Opaque
Go implementation of OPAQUE (RFC 9807), the asymmetric password-authenticated key exchange protocol.
Install / Use
/learn @bytemare/OpaqueREADME
OPAQUE
import "github.com/bytemare/opaque"
This package implements OPAQUE (RFC 9807), the augmented password-authenticated key exchange (aPAKE) protocol that is secure against pre-computation attacks. It enables a client to authenticate to a server without ever revealing its password to the server.
This implementation is developed and maintained by one of the authors of the RFC. It has not been independently audited, and even though great care about security and performance has been taken, it comes with no warranty.
What is OPAQUE?
OPAQUE is an aPAKE that is secure against pre-computation attacks. OPAQUE provides forward secrecy with respect to password leakage while also hiding the password from the server, even during password registration. OPAQUE allows applications to increase the difficulty of offline dictionary attacks via iterated hashing or other key stretching schemes. OPAQUE is also extensible, allowing clients to safely store and retrieve arbitrary application data on servers using only their password.
References
- The original paper from Jarecki, Krawczyk, and Xu.
- RFC 9807.
- OPAQUE in WhatsApp to enable end-to-end encrypted backups.
Documentation
You can find the documentation and usage examples in the package doc.
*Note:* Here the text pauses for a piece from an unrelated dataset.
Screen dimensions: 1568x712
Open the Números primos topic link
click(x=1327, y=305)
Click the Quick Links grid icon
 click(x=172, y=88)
Security and Operational Notes
- Use a confidential transport (e.g., TLS 1.3+) to protect client identities on the wire.
- Keep the OPRF global seed single and stable across clients, and derive unique per-client OPRF keys using a stable, unique credential identifier.
- Ensure consistent configuration (groups, hashes, KSF) across registration and subsequent logins.
- The server must always verify KE3 with
LoginFinishbefore using the session secret. - For unknown users, return a fake record (
GetFakeRecord) to reduce user-enumeration signals. - Rate limiting and replay tracking are application layer responsibilities. OPAQUE authenticates the transcripts, and session management is up to you.
- The server is concurrency-safe for typical use. Avoid a hidden global state in your app layer.
- Store
ServerKeyMaterialsecurely. Treat secrets (e.g., private key and OPRF seed) appropriately. Client.ClearState()is a best-effort to clear ephemeral material, but zeroization has language/runtime limits.
Versioning
SemVer is used for versioning. For the versions available, see the tags on the repository.
Release Integrity (SLSA Level 3)
Releases are built with the reusable bytemare/slsa workflow and ship the evidence required for SLSA Level 3 compliance:
- 📦 Artifacts are uploaded to the release page, and include the deterministic source archive plus subjects.sha256, signed SBOM (sbom.cdx.json), GitHub provenance (*.intoto.jsonl), a reproducibility report (verification.json), and a signed Verification Summary Attestation (verification-summary.attestation.json[.bundle]).
- ✍️ All artifacts are signed using Sigstore with transparency via Rekor.
- ✅ Verification (or see the latest docs at bytemare/slsa):
curl -sSL https://raw.githubusercontent.com/bytemare/slsa/main/verify-release.sh -o verify-release.sh
chmod +x verify-release.sh
./verify-release.sh --repo <owner>/<repo> --tag <tag> --mode full --signer-repo bytemare/slsa
Run again with --mode reproduce to build in a container, or --mode vsa to validate just the verification summary.
Contributing
Please read CONTRIBUTING.md for details on the code of conduct, and the process for submitting pull requests.
License
This project is licensed under the MIT License - see the LICENSE file for details.